|Sedrick Courtney after his exoneration hearing.|
Sedrick Courtney was wrongfully convicted of an armed robbery and burglary in Tulsa, Oklahoma, and spent 15 years in prison and a year on parole before DNA testing proved his innocence. He first requested DNA testing ten years ago, but the Tulsa Police Department repeatedly claimed the evidence had been destroyed, until finally discovering they still had the evidence in their possession last year.
On April 6, 1995, two armed men wearing ski masks kicked in the victim’s apartment door. Once inside, they forced her to lie on the floor as they ransacked the apartment. During the robbery, the two assailants struck, kicked and bound the victim. She suffered a traumatic brain injury as a result of the attack. The police recovered both ski masks near the scene.
The victim identified one of the assailants as Sedrick Courtney, who she had socialized with on several occasions. She said she was able to identify him from his voice and a brief glimpse she got of his face when he lifted the ski mask during the attack.

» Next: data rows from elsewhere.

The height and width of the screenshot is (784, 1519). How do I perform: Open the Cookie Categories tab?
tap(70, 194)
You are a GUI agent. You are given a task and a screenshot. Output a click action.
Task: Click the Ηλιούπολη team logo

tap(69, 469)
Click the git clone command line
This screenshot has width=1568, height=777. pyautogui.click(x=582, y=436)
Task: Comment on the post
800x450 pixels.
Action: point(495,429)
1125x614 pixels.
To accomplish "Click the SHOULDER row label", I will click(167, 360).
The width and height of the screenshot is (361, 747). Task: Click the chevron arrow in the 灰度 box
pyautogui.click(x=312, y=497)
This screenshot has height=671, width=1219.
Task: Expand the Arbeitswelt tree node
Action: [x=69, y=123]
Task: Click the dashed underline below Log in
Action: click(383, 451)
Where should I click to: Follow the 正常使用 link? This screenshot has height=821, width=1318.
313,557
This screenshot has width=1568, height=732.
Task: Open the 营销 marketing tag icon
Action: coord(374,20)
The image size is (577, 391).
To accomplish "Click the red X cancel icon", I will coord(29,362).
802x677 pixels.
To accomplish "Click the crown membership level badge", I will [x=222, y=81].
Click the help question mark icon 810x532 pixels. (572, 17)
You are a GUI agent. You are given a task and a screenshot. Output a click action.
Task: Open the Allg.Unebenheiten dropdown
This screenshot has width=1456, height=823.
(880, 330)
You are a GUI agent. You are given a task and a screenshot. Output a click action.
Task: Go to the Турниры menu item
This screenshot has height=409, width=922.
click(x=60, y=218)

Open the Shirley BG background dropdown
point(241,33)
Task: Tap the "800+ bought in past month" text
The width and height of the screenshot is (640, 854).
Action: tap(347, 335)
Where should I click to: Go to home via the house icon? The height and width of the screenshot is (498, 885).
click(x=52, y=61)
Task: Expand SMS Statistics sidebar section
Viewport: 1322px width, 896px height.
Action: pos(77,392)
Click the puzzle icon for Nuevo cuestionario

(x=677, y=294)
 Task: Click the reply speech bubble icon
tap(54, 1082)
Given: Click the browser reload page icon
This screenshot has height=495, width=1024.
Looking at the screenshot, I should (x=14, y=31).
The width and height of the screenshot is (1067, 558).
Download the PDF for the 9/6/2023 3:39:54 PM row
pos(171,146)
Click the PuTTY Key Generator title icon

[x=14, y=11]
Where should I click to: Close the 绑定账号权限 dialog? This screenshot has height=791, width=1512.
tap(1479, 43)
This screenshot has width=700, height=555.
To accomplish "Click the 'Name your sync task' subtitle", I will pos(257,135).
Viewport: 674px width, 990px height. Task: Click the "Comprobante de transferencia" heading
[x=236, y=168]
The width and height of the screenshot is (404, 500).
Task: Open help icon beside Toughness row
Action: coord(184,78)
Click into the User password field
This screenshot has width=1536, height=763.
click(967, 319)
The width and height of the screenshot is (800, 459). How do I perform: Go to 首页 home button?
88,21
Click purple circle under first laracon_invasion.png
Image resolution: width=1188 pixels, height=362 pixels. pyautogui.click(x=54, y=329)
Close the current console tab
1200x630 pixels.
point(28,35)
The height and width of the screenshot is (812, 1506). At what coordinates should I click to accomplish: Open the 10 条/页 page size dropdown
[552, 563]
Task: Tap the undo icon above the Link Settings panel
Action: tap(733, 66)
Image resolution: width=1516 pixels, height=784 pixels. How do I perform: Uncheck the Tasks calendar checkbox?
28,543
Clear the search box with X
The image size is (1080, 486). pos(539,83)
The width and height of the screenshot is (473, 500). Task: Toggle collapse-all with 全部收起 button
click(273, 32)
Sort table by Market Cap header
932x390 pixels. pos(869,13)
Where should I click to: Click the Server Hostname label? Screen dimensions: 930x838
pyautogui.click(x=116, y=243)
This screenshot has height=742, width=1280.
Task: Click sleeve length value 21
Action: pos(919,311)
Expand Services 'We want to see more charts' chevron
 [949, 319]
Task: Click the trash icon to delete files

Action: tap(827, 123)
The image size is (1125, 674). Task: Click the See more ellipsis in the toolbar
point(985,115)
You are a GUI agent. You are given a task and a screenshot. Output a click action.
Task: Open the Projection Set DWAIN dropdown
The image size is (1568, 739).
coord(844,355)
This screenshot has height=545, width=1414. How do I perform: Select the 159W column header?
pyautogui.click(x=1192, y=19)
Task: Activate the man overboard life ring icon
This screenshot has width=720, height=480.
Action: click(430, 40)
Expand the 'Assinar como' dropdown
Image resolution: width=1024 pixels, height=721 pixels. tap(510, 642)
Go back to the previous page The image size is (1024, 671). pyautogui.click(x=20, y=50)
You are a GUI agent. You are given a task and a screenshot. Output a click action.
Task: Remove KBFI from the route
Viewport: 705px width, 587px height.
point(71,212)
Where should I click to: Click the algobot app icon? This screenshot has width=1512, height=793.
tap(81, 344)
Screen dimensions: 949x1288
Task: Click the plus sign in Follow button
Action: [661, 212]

Prior to trial, the State recovered several hairs from both ski masks and subjected them to DNA testing, which produced no results. The state also conducted microscopic hair analysis. At trial, the analyst claimed that an “unusual” single bleached red hair recovered from the green ski mask was similar to a bleached red hair taken from Courtney’s head.
Courtney’s sister and cousins corroborated his testimony that he had borrowed his sister’s car on the morning of the crime to attend a class at an unemployment center and then went with his cousins to visit his aunt. Unfortunately this testimony couldn’t overcome the eyewitness misidentification or bad forensic science. Courtney was convicted and sentenced to 30 years imprisonment.
The Innocence Project accepted Courtney’s case in 2007. Though Courtney’s initial request for DNA testing in 2001 had been rejected–the Tulsa Police Department claimed that the evidence had been destroyed–repeated requests from the Innocence Project resulted in the discovery that the ski masks and hairs were still in the possession of the police.
Mitochondrial DNA testing showed that none of the hairs matched Courtney. Tulsa County prosecutors agreed that Courtney’s conviction should be reversed. On July 19, 2012, a Tulsa County District judge granted the Innocence Project’s motion to vacate Courtney’s conviction and exonerated him.